Um ensaio filosófico com pegada de conversa sincera
Outro
dia, vi uma cena no metrô que ficou martelando na minha cabeça. Um casal
discutia baixinho, mas com aquele olhar de quem diz tudo mesmo quando não diz
nada. Um deles soltou um “tanto faz” no final. Mas o “tanto faz” vinha
envenenado, não era daqueles verdadeiros, de quem realmente não liga. Era o
“tanto faz” que queria dizer: “se você não entende, não vou explicar, mas
deveria entender”. Falsa indiferença. Essa arte de parecer que não se importa,
quando por dentro tudo arde.
A
falsa indiferença é um fenômeno curioso, quase uma performance cotidiana. É um
mecanismo de defesa, claro, mas também um jogo de poder. No trabalho, alguém
finge que não ligou para a crítica do chefe — mas passa o dia remoendo. Na
amizade, o silêncio proposital vira uma punição disfarçada. E no amor, então? É
território fértil: mensagens visualizadas e não respondidas, convites ignorados
com sorrisos neutros, o clássico “vou ver e te aviso” que nunca se concretiza.
Nietzsche,
se tivesse Instagram, talvez dissesse que a falsa indiferença é uma forma de
ressentimento elegante. Não temos coragem de dizer o que sentimos — por medo de
rejeição, por orgulho, ou por cansaço — então escolhemos parecer acima da
situação. Só que essa atitude cobra seu preço: o distanciamento que cultivamos
como escudo vira prisão. Como escreve Clarice Lispector, “perigo é não amar”.

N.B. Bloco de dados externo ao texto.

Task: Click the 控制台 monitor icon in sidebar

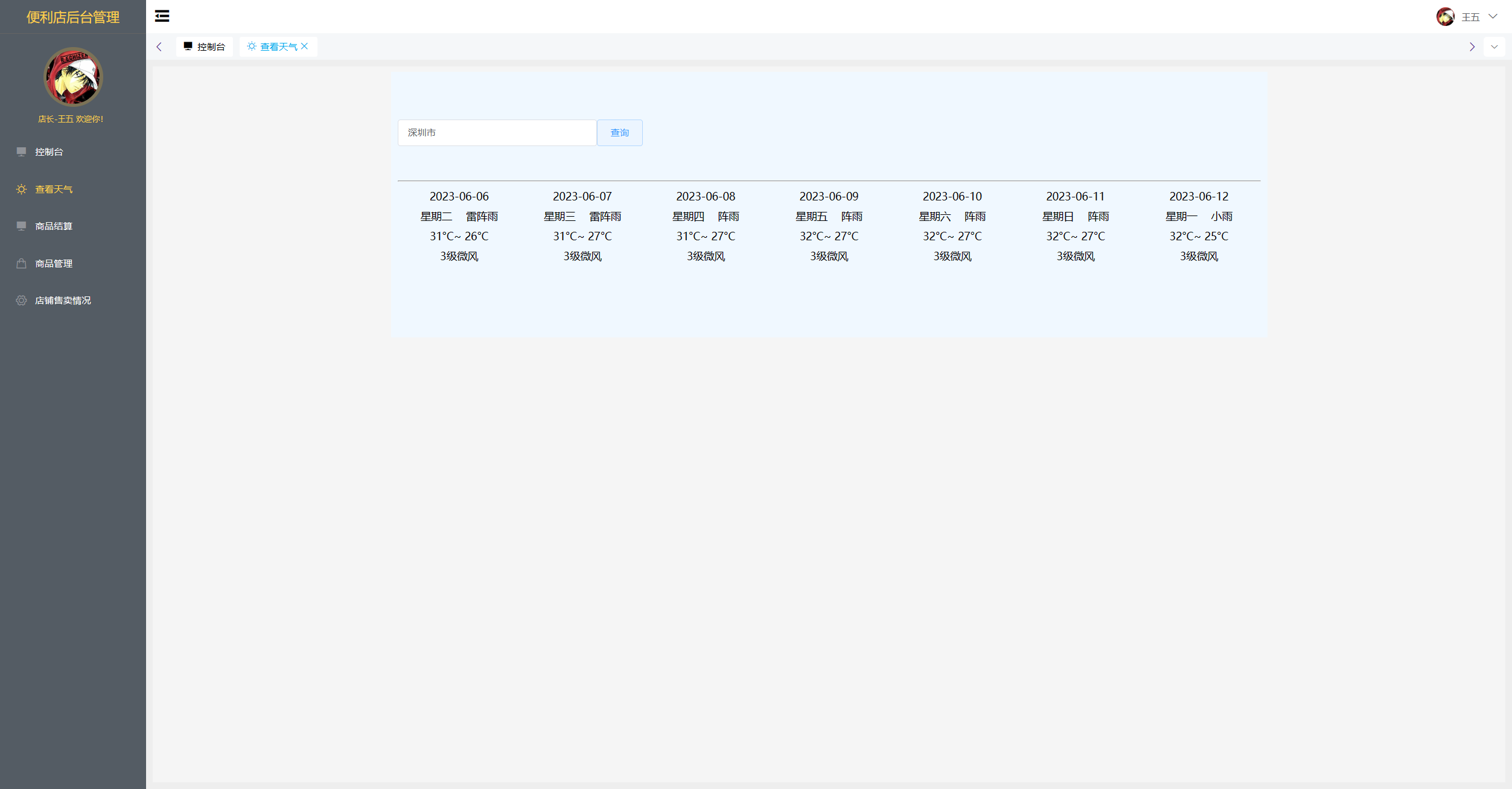Action: 21,152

Mas perigo também é amar e fingir que não.
A
falsa indiferença é irmã da vaidade e prima da insegurança. É uma forma de
dizer: “se eu mostrar o quanto me importo, perco o controle”. Só que ninguém
realmente está no controle. A vida, com seus acasos e espantos, escapa da nossa
tentativa de blindagem emocional. Fingir que não sentimos não anula o
sentimento — apenas o empurra para um porão interno, onde ele fermenta.
Tem
gente que aprendeu a sobreviver sendo indiferente. Cresceu num lar onde
demonstrar emoção era sinal de fraqueza. Conviveu com gente que só respeitava
quem parecia “frio e calculista”. Mas sobreviver assim é bem diferente de
viver. A indiferença, quando é verdadeira, é uma escolha consciente, às vezes
até saudável. Mas quando é falsa, nos aprisiona no teatro do “tô nem aí” — e
perdemos a chance do encontro real.
O
filósofo francês Emmanuel Levinas pode nos ajudar aqui. Para ele, a ética
começa no rosto do outro. Ou seja, não somos indiferentes por natureza: somos
convocados à responsabilidade pelo simples fato de estar diante do outro.

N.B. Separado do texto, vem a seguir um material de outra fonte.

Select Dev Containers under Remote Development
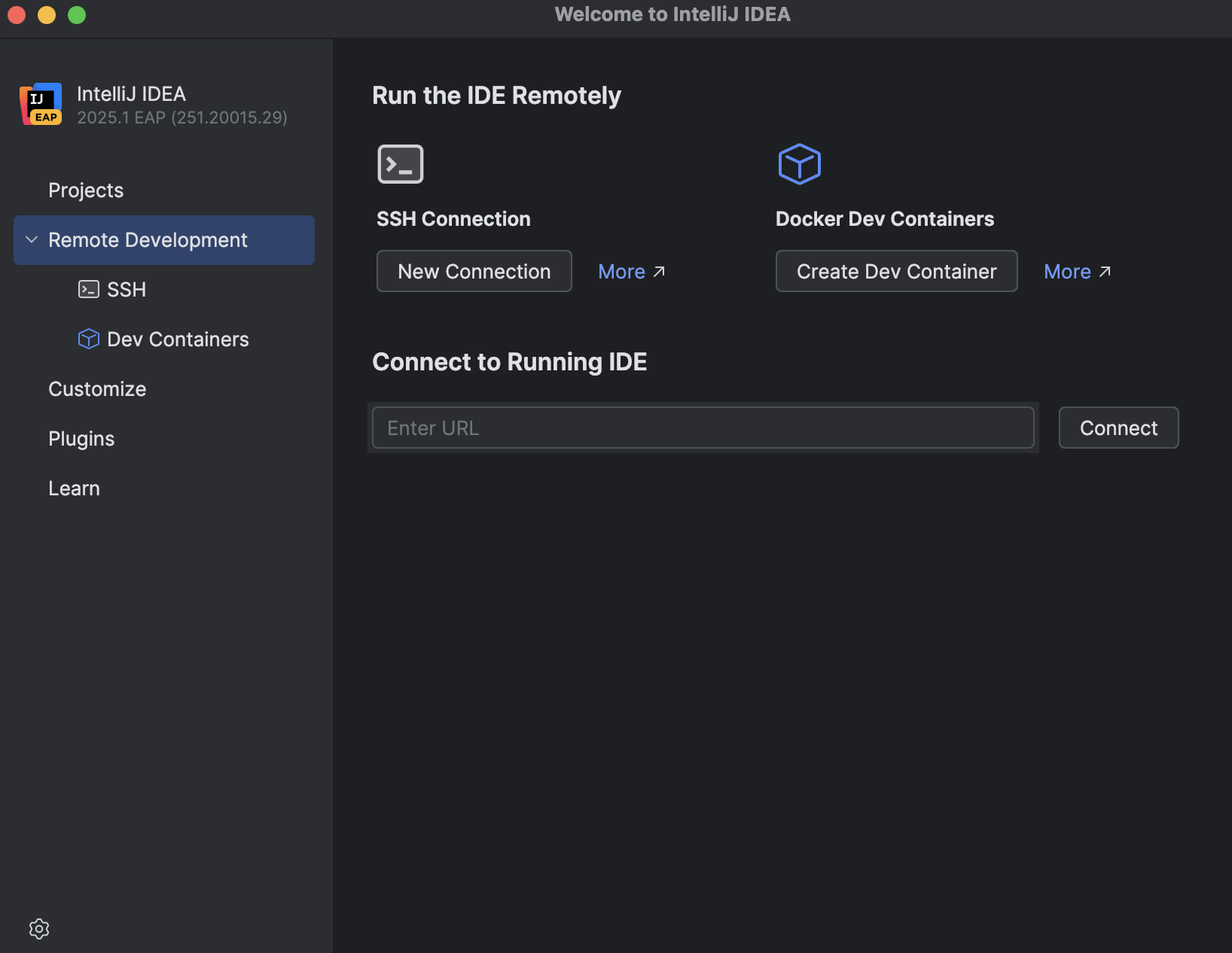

Fingir indiferença, nesse sentido, é uma recusa ética. Um jeito de calar a voz
interior que nos chama à empatia.
No
fim, a falsa indiferença é um pedido de socorro disfarçado. É o “me veja” que
vem camuflado no “não me importo”. É o abraço engolido, a lágrima engessada, a
palavra retida na garganta. Se queremos relações mais honestas — com os outros
e conosco — talvez o primeiro passo seja admitir que sim, nos importamos. E que
tudo bem se o outro souber disso.
Afinal,
a verdade também precisa de coragem. E, às vezes, a maior revolução íntima é
deixar cair a máscara da indiferença e dizer, com a voz trêmula mas firme:
“isso me tocou, sim. E eu estou aqui.”